COMMENTARY

Is SCD in Athletes Too Rare to Warrant Serious Precautions?

Sideline Consult

Bert R. Mandelbaum, MD, DHL (hon)

Disclosures

June 19, 2015

How Seriously Should We Take the Risk for SCD?

When midfielder Marc-Vivien Foé collapsed in the center circle of a French soccer field in 2003, sports medicine changed forever.

Foé's death during an international match showed just how poorly the world of professional sports had attended to sudden cardiac death (SCD), the leading medical cause of death among athletes. According to press reports, several minutes passed before anyone attempted to defibrillate the 28-year-old Cameroonian. An autopsy later revealed hypertrophic cardiomyopathy.[1]

Not only could his condition have been diagnosed long before he collapsed, but immediate defibrillation also might have revived him. Now professional sports leagues have begun to institute screening and make automated external defibrillators (AEDs) available. I'd like to see both of these programs expanded throughout competitive sports.

By the 2006 World Cup, the Fédération Internationale de Football Association (FIFA) had instituted screening for professional soccer players and referees with echocardiography and electrocardiogram (ECG) as part of a comprehensive medical examination. And in 2013, the organization began distributing medical emergency bags with AEDs to all 209 member associations.

Sports medicine has been divided on the screening part of this two-pronged approach. The Sports Cardiology Study Group of the European Society of Cardiology recommends universal ECG screening prior to sports participation.[2] But the American Heart Association (AHA) recommends only a cardiovascular-oriented history and physical examination.[3] Opponents of mandatory ECG screening argue that it is not cost-effective and that false positives would unnecessarily bar too many athletes from sports.[4]

Inaccurate Estimates of the Incidence of SCD

In part, these arguments rest on inaccurate estimates of the incidence of SCD. For example, the US Registry of Sudden Death in Athletes (USRSDA) attempted to extrapolate the number of sudden cardiac deaths by using media reports, reports by next of kin, and electronic databases. The researchers arrived at an incidence of 1 death in 164,000 US athletes.[5]

But studies in US college athletes, using more precise numbers of athletes and deaths, suggest that the incidence is closer to 1:50,000.[6]

That puts US numbers more in line with a prospective cohort study in the Veneto region of Italy, in which the reported rate was 1:28,000 from 1979 to 1980 per athlete.[7] The incidence sank to 1:250,000 in the Veneto cohort from 2003 to 2004 following the implementation of mandatory screening with ECG throughout Italy.[7]

There was no change in the incidence of SCD in the general population during this time, suggesting that the screening program prevented athletes' deaths by disqualifying those most at risk from sports.[7]

Of course, initial screening will produce some false positives.
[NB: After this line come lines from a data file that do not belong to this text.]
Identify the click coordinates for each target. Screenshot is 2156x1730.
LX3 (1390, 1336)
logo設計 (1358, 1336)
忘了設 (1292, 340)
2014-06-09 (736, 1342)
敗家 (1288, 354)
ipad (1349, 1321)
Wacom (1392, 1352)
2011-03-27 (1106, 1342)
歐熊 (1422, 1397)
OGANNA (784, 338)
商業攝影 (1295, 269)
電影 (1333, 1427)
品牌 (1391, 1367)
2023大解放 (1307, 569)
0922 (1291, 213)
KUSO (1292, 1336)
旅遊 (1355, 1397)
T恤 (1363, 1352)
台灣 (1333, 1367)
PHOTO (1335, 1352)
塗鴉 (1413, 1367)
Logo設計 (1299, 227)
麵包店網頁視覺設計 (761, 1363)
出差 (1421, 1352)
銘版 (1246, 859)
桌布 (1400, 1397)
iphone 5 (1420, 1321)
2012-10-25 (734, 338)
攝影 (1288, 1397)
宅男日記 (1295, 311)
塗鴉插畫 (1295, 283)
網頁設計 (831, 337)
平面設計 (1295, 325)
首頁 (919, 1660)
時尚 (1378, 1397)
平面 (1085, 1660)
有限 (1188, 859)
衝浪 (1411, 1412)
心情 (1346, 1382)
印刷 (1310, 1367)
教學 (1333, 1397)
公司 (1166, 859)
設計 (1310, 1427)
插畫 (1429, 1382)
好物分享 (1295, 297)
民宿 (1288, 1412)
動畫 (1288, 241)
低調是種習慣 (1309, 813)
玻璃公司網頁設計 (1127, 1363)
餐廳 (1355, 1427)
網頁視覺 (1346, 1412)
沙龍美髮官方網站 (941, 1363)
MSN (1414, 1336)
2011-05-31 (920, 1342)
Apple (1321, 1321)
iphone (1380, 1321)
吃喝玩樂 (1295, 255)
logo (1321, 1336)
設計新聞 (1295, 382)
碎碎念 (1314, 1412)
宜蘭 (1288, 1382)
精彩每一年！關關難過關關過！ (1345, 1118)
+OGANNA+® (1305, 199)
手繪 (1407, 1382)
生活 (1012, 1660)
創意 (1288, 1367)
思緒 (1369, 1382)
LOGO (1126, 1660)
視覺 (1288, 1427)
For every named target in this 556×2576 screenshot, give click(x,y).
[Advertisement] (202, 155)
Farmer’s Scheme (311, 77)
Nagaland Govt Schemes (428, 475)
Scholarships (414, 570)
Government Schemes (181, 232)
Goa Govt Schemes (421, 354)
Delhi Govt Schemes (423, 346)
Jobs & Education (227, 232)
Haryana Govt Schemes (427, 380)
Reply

But by using ECG and echocardiogram together with a detailed history and physical exam, we can flag those athletes who need further testing. Once these more extensive tests are completed, the risk for an unnecessary disqualification is low.

And it's worth noting that the AHA program of physical exams and family history without ECG can also produce false positives. In a study of 1596 US professional, college, and high school athletes, 23.8% had at least one positive response to the AHA personal and family elements questions.[8]

As technology improves, screening will become increasingly accurate. And screening itself will improve our understanding about the way risk factors vary.

Already we have learned about important demographic differences in athletes. Male athletes appear much more likely than female athletes to suffer from SCD. The most common cause of SCD in athletes in the United States appears to be hypertrophic cardiomyopathy, while in Italians it appears to be arrhythmogenic right ventricular cardiomyopathy.[9]

Age matters too; in the United States, arteriosclerosis is the most common cause of SCD among athletes over age 40.[10]